A tear fell from his eye, hit Diana’s cheek, then another, and another. He wiped them away with his thumbs, kissed her, and she kissed him back, hard.

A woman knew the difference between making love and having sex. When making love, she entered an alternate state of consciousness. The place she went was wet, slippery, mystical, warm. It was a place Diana had only gone with Oliver, the man she loved. It was a place where the two of them shared the same skin, the
same heart, where their feet and hands intertwined, bodies merged, a place that felt as safe as she imagined her mother’s womb had. Where life and death ceased to exist.

Euphoria came later, after Diana walked on her own again, and although they had physically separated, the taste, smell, and feel of the man she loved still clung to her. And he, the object of her love, became the sole reason, sole purpose, for her existence.

The next morning, as planned, Diana went for her swim. As she paddled her way toward shore, she saw Oliver and Picasso building their sand castle. There was nothing more beautiful, more right, in the world. Oliver smiled as she walked toward them. The smile she loved. He reached for her hand, followed her into the house. They took off their swimsuits as soon as they got inside, kissed and touched their way to the bedroom, and while Picasso studiously worked on her sand castle, they made love again.
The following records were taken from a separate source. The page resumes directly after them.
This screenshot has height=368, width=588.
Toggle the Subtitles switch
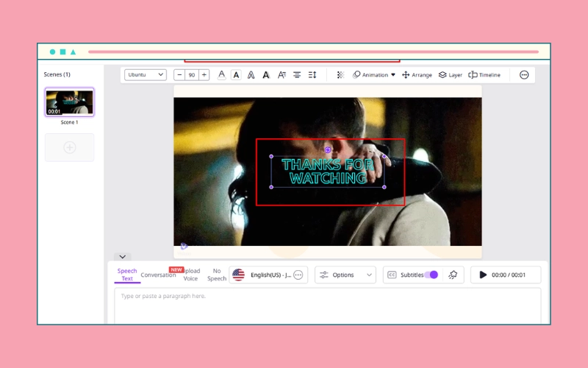click(431, 275)
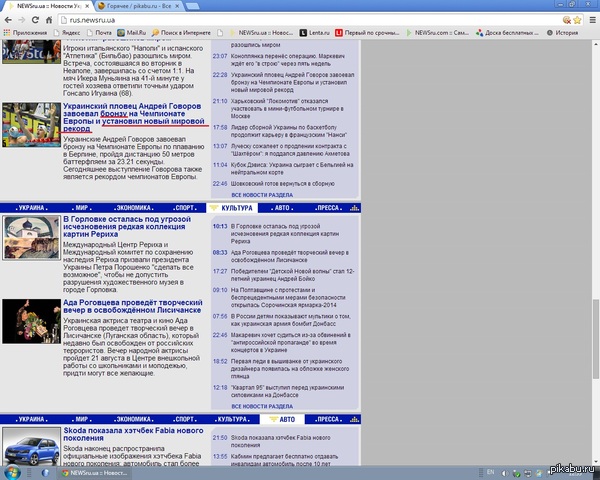This screenshot has height=480, width=600.
Task: Click the rus.newsru.ua address bar
Action: [310, 20]
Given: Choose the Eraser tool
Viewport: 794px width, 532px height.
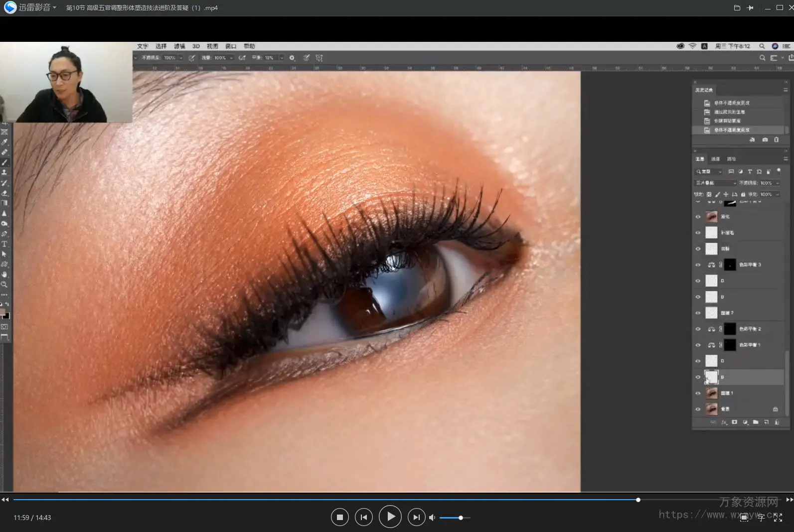Looking at the screenshot, I should coord(4,193).
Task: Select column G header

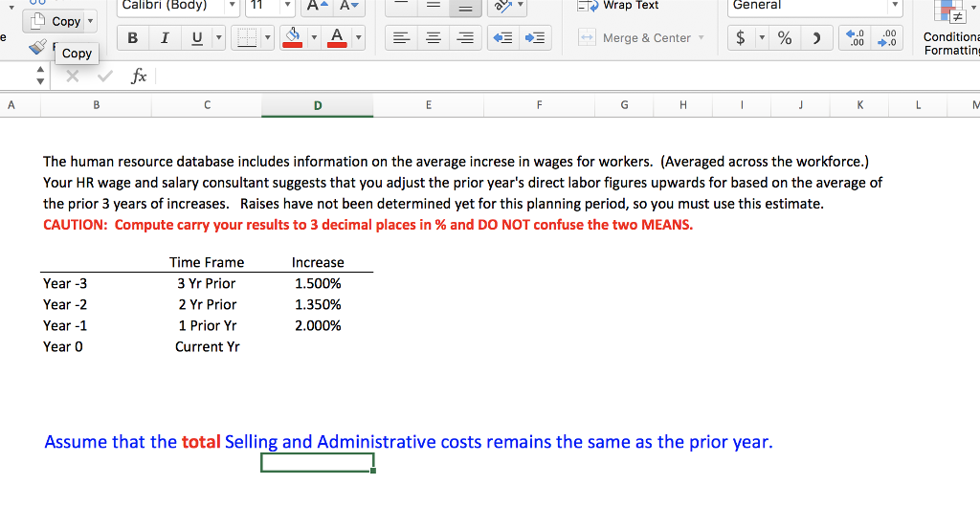Action: (x=625, y=105)
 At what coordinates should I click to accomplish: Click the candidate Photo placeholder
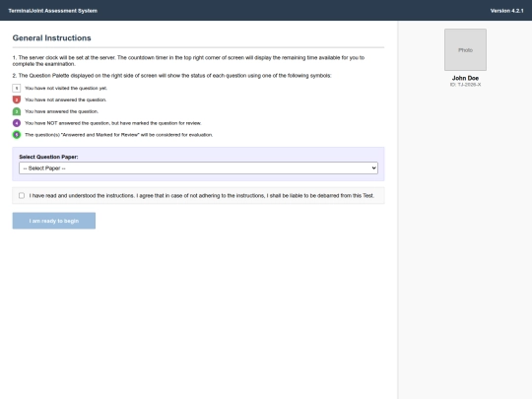point(465,50)
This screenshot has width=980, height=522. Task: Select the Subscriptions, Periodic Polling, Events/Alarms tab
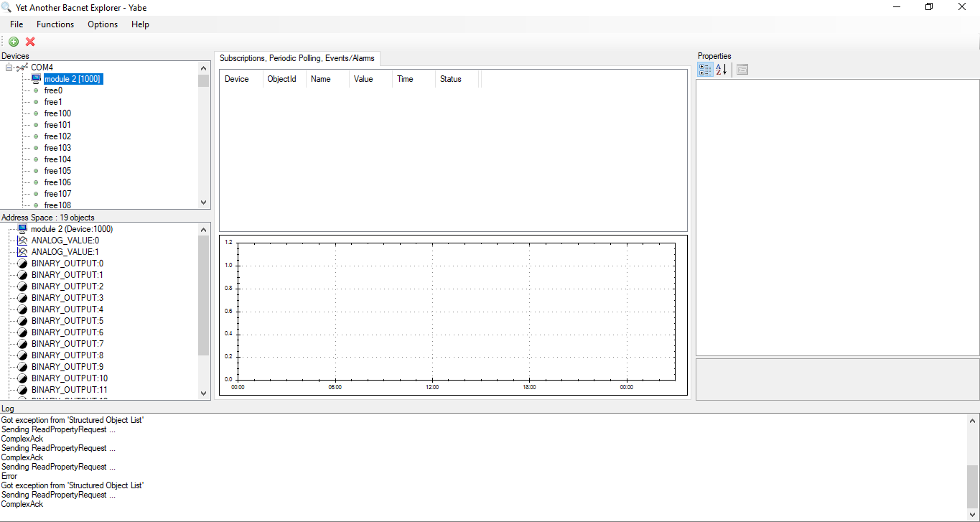[x=297, y=58]
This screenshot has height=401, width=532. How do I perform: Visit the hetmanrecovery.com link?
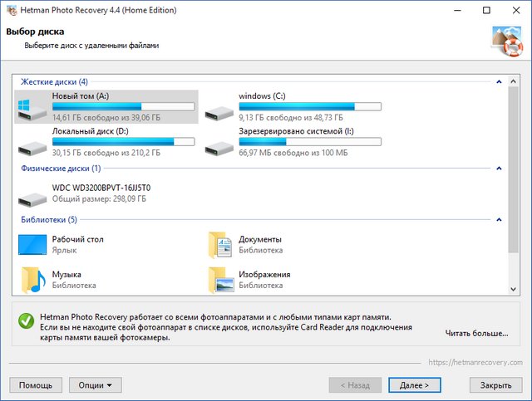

Afterward, they cuddled; Oliver wiped a tear from his wife’s eye. Took her into his arms. Held her.

“Why are you crying?” Oliver asked.

“I’m happy.”

“Me too,” he said as he wiped a tear from her cheek. “I’m going to take a shower. I won’t be long.”

When she heard the sound of the water, Diana walked out to the living room to gather their suits. There, sitting next to Oliver’s swim trunks, was his phone. She picked it up, saw the pop-up, a voice message.
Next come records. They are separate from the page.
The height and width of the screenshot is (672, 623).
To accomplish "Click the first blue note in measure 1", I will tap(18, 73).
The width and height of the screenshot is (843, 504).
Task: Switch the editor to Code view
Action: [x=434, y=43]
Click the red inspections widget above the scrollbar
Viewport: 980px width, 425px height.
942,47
“Hi, babe.” Bert’s voice startled her with its loudness; she quickly turned down the phone’s volume, listened for the sound of the shower. Still on. “I got your message from this morning, and all I can say is no matter what you say, whatever you feel you need to confess, of course I’ll still love you. Of course I won’t leave you. It
is
you and me and Isabelle against the world. Call me as soon as you get this. I love you.”

This morning? Diana checked the time of the outgoing call.
Oliver had called Bert that morning while Diana was swimming, after Oliver had confessed to her the night before, after he’d so sincerely and fearfully apologized, after he’d sworn to end his relationships with Jewels and Bert, after he’d told her he wanted to spend the rest of his life with her and only her, after they’d made love, beautiful, attentive, and tender love, after he’d looked deep into her eyes and with such honesty, such humility, such vulnerability, told her that he loved her more than life itself.

Diana resaved the message so Oliver wouldn’t know she’d heard it and put the phone back exactly where she’d found it. For a moment, she wondered why she didn’t feel numb or devastated, why she felt clearer and more alive than she had in months, as if the lenses of her heart and mind had been polished to sharp, crystalline transparency, and then she simply accepted the inevitability of what was to come, what
had
to come, and she understood that she was the instrument of this inevitability. She returned to the bedroom, got dressed, retrieved the gun from the bureau, loaded it, and shoved it to the bottom of her purse.

Picasso

Lie
: (noun) an intentionally false statement, or a situation involving deception or founded on a mistaken impression.

Lie
: (verb) to get oneself into or out of a situation by providing an intentionally false statement, presenting a false impression, or being deceptive.

Lie
: (ninth commandment) Thou shalt not bear false witness against thy neighbor.

Lie
: (Pablo Picasso, my namesake and therefore my destiny) Art is a lie that makes us realize truth.

Lie
: A lie told often enough becomes the truth.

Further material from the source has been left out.